Shi Yongyong, Zhao Han, Shi Yuhua, Cao Yunxia, Yang Dongzi, Li Zhiqiang, Zhang Bo, Liang Xiaoyan, Li Tao, Chen Jianhua, Shen Jiawei, Zhao Junzhao, You Li, Gao Xuan, Zhu Dongyi, Zhao Xiaoming, Yan Ying, Qin Yingying, Li Wenjin, Yan Junhao, Wang Qingzhong, Zhao Junli, Geng Ling, Ma Jinlong, Zhao Yueran, He Guang, Zhang Aiping, Zou Shuhua, Yang Aijun, Liu Jiayin, Li Weidong, Li Baojie, Wan Chunling, Qin Ying, Shi Juanzi, Yang Jing, Jiang Hong, Xu Jin-e, Qi Xiujuan, Sun Yun, Zhang Yajie, Hao Cuifang, Ju Xiuqing, Zhao Dongni, Ren Chun-e, Li Xiuqing, Zhang Wei, Zhang Yiwen, Zhang Jiangtao, Wu Di, Zhang Changming, He Lin, Chen Zi-Jiang

Key Laboratory for the Genetics of Developmental and Neuropsychiatric Disorders, Bio-X Institutes, Ministry of Education, Shanghai Jiao Tong University, China.

Nat Genet. 2012 Sep;44(9):1020-5. doi: 10.1038/ng.2384. Epub 2012 Aug 12.
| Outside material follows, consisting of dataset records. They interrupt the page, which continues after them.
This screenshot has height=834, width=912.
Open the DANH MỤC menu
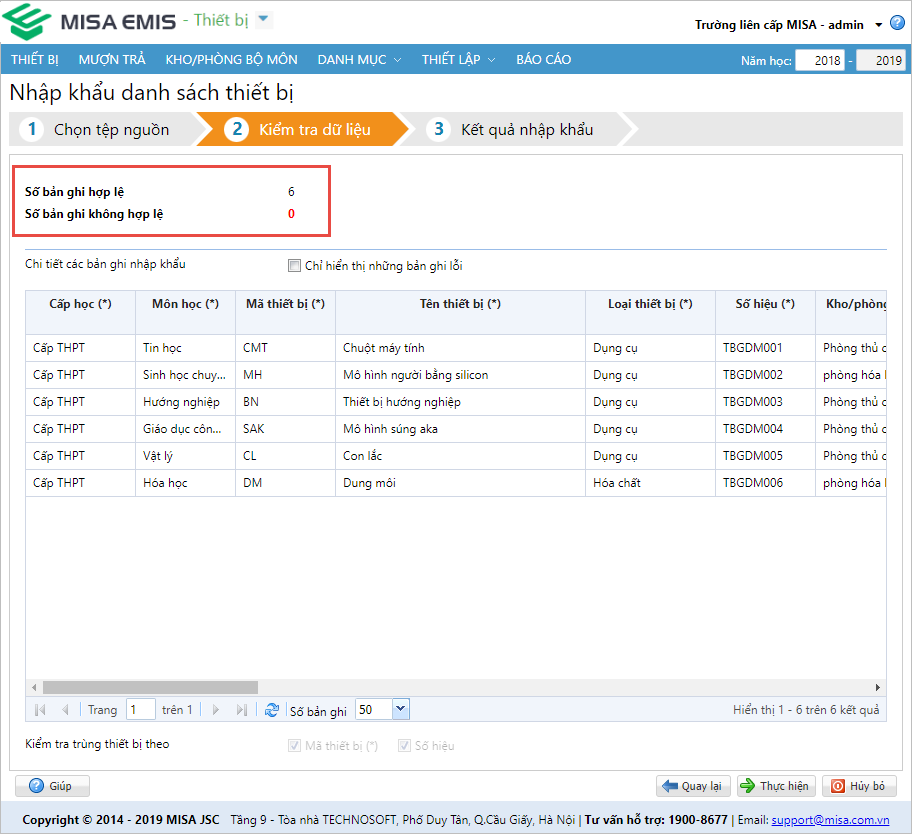(358, 59)
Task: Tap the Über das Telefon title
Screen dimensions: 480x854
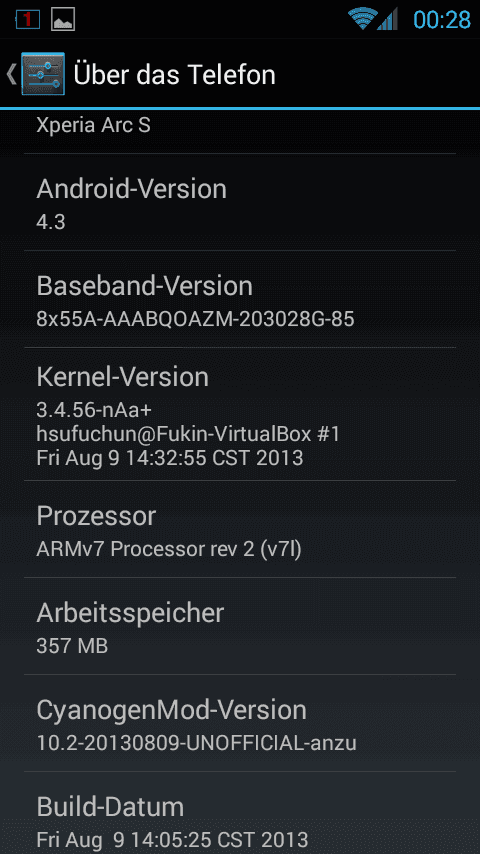Action: click(174, 74)
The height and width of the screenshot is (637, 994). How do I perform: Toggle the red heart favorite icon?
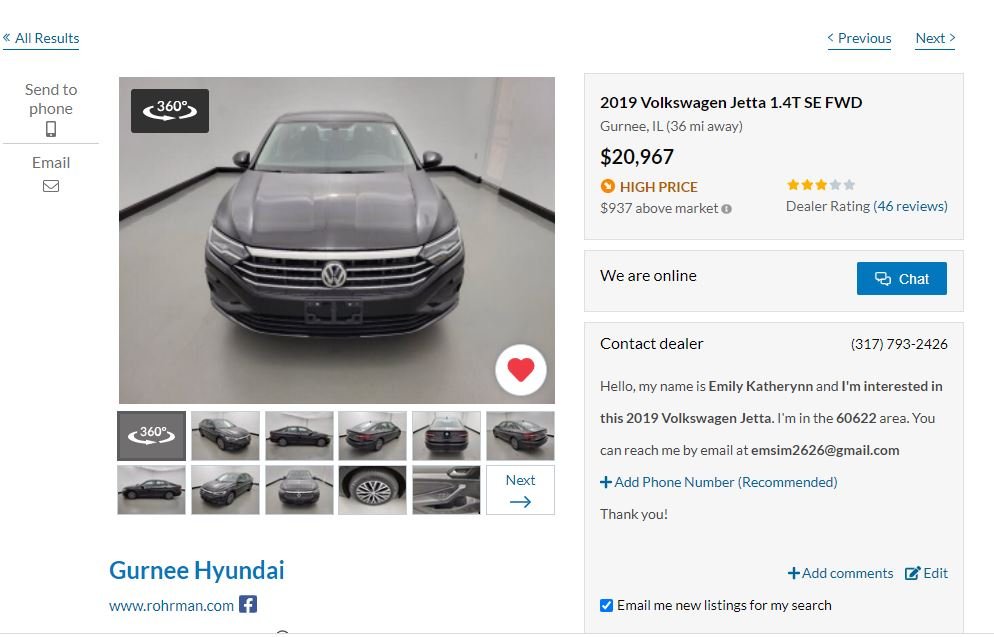(520, 370)
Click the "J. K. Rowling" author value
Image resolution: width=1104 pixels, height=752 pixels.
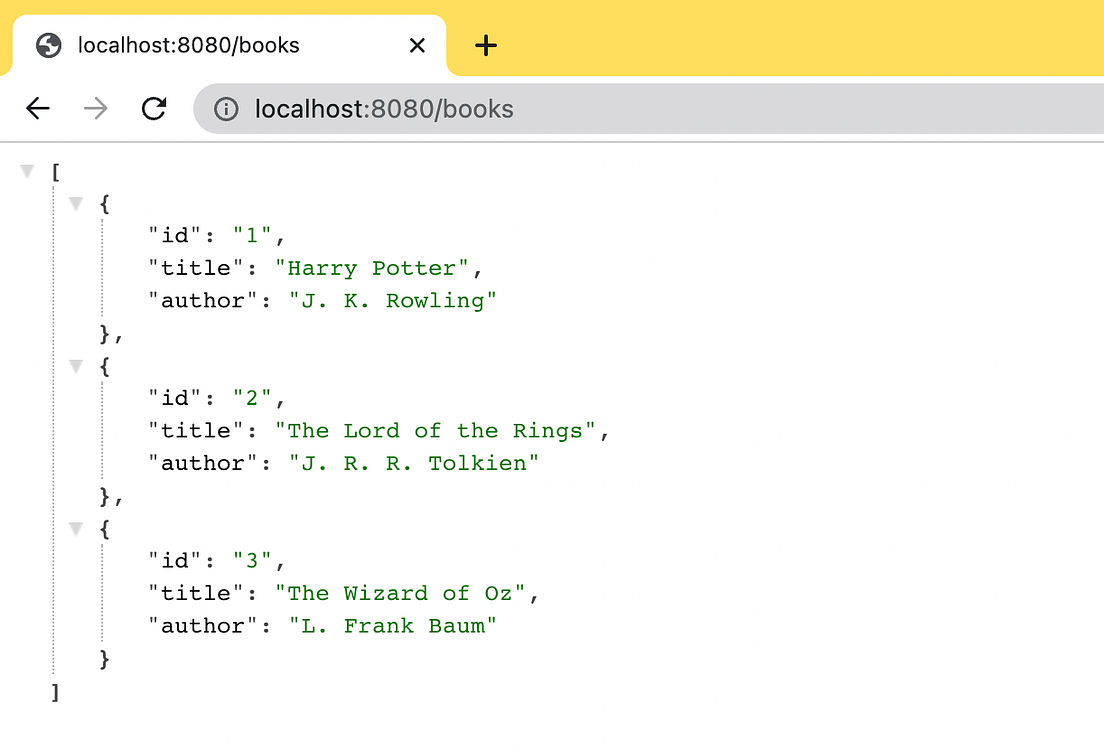click(x=393, y=300)
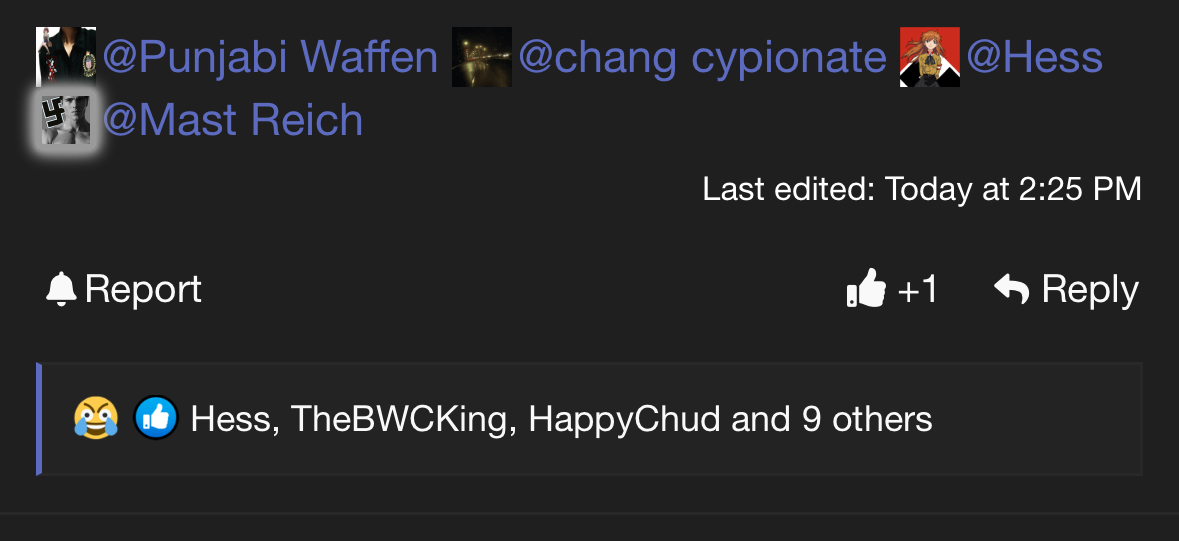The image size is (1179, 541).
Task: Click the Report text button
Action: coord(143,289)
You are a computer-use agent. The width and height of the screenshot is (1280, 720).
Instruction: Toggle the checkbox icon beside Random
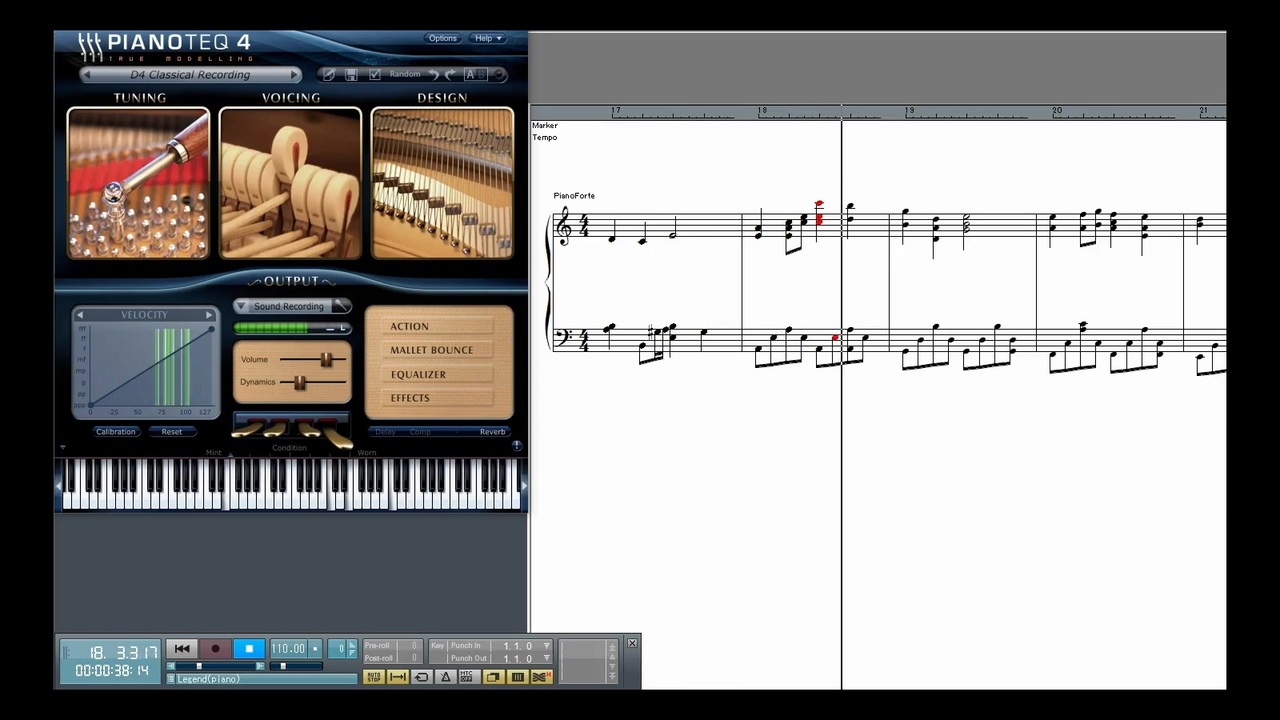click(x=375, y=75)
Following a previous genome-wide association study (GWAS 1) including 744 cases and 895 controls, we analyzed genome-wide association data from a new cohort of Han Chinese (GWAS 2) with 1,510 polycystic ovary syndrome (PCOS) cases and 2,016 controls. We followed up significantly associated signals identified in the combined results of GWAS 1 and 2 in a total of 8,226 cases and 7,578 controls. In addition to confirming the three loci we previously reported, we identify eight new PCOS association signals at P < 5 x 10(-8): 9q22.32, 11q22.1, 12q13.2, 12q14.3, 16q12.1, 19p13.3, 20q13.2 and a second independent signal at 2p16.3 (the FSHR gene). These PCOS association signals show evidence of enrichment for candidate genes related to insulin signaling, sexual hormone function and type 2 diabetes (T2D). Other candidate genes were related to calcium signaling and endocytosis. Our findings provide new insight and direction for discovering the biological mechanisms of PCOS.